Kidney stones are one of the most common disorders of the urinary tract. They are an ancient health problem. Evidence of kidney stones has been found in an Egyptian mummy estimated to be more than 7,000 years old.
At this time, studies suggest that kidney stones affect more than 5% of Americans, and the rate has increased since the 1970s.
Gender and Age
Men. Kidney stones are more common in men than women. The risk of kidney stones increases in men in their 40s and continues to rise until age 70. Caucasian men have a higher risk than other ethnic groups.
Women. The risk of kidney stones peaks in a woman's 50s. In younger women, stones are more likely to develop during the late stages of pregnancy. Pregnant women tend to have a higher calcium intake, but their kidneys do not handle the calcium as well as they did before pregnancy. Kidney stones are still rare during pregnancy, however, affecting only 1 in 1,500 pregnancies.
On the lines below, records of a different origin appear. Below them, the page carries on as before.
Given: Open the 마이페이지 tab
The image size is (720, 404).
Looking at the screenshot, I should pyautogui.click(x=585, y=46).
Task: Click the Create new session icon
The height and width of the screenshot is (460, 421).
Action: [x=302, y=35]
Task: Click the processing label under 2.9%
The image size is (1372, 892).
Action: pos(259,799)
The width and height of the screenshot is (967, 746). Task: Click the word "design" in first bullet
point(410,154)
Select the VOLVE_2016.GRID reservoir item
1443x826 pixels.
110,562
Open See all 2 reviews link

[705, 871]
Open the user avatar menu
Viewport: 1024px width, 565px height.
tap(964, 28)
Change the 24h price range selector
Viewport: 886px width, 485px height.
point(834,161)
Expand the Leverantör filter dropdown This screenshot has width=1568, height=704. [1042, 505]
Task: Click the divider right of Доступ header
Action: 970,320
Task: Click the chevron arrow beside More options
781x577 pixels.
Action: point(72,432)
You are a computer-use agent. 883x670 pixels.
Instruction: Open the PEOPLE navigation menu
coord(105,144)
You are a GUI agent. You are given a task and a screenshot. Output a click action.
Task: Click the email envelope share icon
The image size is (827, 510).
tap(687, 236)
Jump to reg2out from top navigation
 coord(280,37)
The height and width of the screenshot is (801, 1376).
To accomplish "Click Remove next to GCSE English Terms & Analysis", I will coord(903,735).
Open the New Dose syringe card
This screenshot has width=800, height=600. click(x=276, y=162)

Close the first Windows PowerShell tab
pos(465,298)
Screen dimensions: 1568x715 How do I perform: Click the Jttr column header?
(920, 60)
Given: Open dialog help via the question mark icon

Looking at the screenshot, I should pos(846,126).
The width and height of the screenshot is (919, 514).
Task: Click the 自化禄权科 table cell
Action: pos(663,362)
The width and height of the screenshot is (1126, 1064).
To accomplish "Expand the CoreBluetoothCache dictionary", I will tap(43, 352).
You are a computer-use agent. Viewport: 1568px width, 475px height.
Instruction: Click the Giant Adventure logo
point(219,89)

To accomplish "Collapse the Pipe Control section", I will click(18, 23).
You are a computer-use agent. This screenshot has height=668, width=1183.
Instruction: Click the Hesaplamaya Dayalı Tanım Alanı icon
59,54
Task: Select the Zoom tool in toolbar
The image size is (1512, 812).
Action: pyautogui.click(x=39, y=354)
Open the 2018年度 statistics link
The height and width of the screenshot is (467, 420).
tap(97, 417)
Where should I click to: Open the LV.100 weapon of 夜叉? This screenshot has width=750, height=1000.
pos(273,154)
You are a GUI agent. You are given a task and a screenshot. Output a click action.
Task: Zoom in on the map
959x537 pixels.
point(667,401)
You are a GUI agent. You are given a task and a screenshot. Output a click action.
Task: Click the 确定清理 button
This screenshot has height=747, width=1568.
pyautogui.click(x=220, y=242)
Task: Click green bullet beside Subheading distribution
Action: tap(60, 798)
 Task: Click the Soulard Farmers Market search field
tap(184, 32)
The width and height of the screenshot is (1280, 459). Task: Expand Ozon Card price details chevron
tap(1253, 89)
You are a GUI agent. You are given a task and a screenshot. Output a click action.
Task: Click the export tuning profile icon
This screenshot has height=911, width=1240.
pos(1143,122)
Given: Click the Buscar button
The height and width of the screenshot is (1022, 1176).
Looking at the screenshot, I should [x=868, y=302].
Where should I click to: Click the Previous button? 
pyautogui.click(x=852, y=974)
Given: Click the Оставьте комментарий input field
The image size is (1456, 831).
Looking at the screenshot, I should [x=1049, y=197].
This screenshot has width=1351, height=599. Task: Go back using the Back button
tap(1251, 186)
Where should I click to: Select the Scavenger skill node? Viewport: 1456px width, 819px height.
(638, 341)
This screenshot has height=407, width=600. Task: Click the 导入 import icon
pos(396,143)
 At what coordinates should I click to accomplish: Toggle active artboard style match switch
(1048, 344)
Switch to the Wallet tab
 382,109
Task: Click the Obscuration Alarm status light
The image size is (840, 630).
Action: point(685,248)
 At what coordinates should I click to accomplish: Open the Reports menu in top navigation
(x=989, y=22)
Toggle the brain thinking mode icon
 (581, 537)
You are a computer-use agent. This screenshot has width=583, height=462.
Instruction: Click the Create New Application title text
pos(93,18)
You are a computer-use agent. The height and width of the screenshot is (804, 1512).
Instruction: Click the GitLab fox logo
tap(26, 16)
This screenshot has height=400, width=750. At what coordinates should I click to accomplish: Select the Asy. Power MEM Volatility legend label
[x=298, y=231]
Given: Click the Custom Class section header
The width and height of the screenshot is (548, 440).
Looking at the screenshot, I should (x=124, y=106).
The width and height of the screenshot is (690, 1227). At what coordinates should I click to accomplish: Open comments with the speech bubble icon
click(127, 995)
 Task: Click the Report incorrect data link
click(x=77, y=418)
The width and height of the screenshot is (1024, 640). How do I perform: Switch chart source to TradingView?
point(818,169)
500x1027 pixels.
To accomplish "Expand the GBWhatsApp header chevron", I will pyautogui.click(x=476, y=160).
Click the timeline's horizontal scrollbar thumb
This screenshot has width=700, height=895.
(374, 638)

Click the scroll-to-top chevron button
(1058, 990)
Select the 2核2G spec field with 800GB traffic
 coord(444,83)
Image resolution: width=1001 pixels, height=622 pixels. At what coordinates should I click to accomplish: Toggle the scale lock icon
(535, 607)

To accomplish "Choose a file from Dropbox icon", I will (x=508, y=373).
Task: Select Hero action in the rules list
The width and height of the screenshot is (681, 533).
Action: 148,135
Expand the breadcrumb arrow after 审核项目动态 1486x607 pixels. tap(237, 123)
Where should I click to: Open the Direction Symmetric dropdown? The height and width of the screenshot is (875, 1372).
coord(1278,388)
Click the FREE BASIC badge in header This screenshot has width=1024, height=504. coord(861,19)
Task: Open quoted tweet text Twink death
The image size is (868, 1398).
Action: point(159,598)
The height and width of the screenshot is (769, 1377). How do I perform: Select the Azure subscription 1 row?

Risk Factors in Children. Stones in the urinary tract in children are usually due to genetic factors. Most of the time, the cause is too much calcium in the urine (hypercalciuria). Deformities in the urinary tract pose a significant risk for kidney stones in children. Babies born at a low birth weight who need to be fed intravenously are also at risk for stones.
Obesity and Weight Gain
Obesity and weight gain are both associated with an increased risk for kidney stones.
Higher BMIs and larger waist circumferences are both risk factors for kidney stones. Researchers think that there may be a link between fat tissue, insulin resistance, and urine composition. People with larger body sizes may excrete more calcium and uric acid into the urine, which increases the risk for kidney stone formation.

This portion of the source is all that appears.